» **Records provided**
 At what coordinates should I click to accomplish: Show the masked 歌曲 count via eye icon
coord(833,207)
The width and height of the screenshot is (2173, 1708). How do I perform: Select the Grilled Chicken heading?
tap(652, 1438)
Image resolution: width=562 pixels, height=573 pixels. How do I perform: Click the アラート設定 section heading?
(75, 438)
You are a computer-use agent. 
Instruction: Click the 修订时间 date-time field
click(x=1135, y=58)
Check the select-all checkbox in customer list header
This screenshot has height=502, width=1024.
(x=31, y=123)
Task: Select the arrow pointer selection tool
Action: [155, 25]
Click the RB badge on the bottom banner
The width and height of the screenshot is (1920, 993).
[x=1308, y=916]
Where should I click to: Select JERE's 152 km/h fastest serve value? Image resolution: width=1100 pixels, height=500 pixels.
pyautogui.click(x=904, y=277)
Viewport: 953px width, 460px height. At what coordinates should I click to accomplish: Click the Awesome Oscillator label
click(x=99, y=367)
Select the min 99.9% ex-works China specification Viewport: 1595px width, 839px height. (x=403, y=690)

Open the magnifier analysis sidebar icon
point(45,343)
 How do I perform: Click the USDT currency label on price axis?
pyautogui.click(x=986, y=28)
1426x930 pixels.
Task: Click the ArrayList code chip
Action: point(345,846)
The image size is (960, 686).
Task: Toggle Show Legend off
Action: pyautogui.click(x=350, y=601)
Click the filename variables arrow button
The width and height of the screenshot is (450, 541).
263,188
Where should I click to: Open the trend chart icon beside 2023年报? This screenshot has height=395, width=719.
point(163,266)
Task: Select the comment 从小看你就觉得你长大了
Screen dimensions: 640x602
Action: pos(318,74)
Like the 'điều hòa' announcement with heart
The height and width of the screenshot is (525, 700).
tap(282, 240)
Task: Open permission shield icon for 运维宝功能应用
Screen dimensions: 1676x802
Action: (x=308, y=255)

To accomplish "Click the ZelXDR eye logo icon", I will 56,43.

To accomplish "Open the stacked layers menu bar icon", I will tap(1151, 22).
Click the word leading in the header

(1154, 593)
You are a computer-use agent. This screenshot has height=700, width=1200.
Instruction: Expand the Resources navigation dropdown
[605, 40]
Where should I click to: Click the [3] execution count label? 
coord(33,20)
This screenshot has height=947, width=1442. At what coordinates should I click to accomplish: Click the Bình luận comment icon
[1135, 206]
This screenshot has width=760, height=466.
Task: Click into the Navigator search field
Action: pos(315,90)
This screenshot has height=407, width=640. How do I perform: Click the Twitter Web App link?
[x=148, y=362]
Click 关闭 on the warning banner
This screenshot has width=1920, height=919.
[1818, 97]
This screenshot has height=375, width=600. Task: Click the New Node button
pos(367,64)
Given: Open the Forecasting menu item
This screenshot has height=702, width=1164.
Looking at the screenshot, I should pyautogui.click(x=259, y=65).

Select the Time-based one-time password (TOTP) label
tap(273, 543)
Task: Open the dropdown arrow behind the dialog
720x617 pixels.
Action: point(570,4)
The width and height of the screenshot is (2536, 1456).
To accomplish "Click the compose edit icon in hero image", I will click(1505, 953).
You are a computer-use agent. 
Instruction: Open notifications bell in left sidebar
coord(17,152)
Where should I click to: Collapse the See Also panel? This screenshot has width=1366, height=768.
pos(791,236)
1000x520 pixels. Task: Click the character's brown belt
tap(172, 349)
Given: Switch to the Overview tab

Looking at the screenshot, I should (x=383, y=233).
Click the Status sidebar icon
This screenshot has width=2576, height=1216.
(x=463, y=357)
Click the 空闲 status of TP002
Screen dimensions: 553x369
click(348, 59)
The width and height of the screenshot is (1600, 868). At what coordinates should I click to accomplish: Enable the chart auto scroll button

» **Task goal**
Please retype the data above, from the line with "This screenshot has height=375, width=600." through the line with "Action: point(570,4)", both included, without changing a character.

» **Response to this task**
This screenshot has height=375, width=600. Task: Click the New Node button
pos(367,64)
Given: Open the Forecasting menu item
This screenshot has height=702, width=1164.
Looking at the screenshot, I should pyautogui.click(x=259, y=65).

Select the Time-based one-time password (TOTP) label
tap(273, 543)
Task: Open the dropdown arrow behind the dialog
720x617 pixels.
Action: point(570,4)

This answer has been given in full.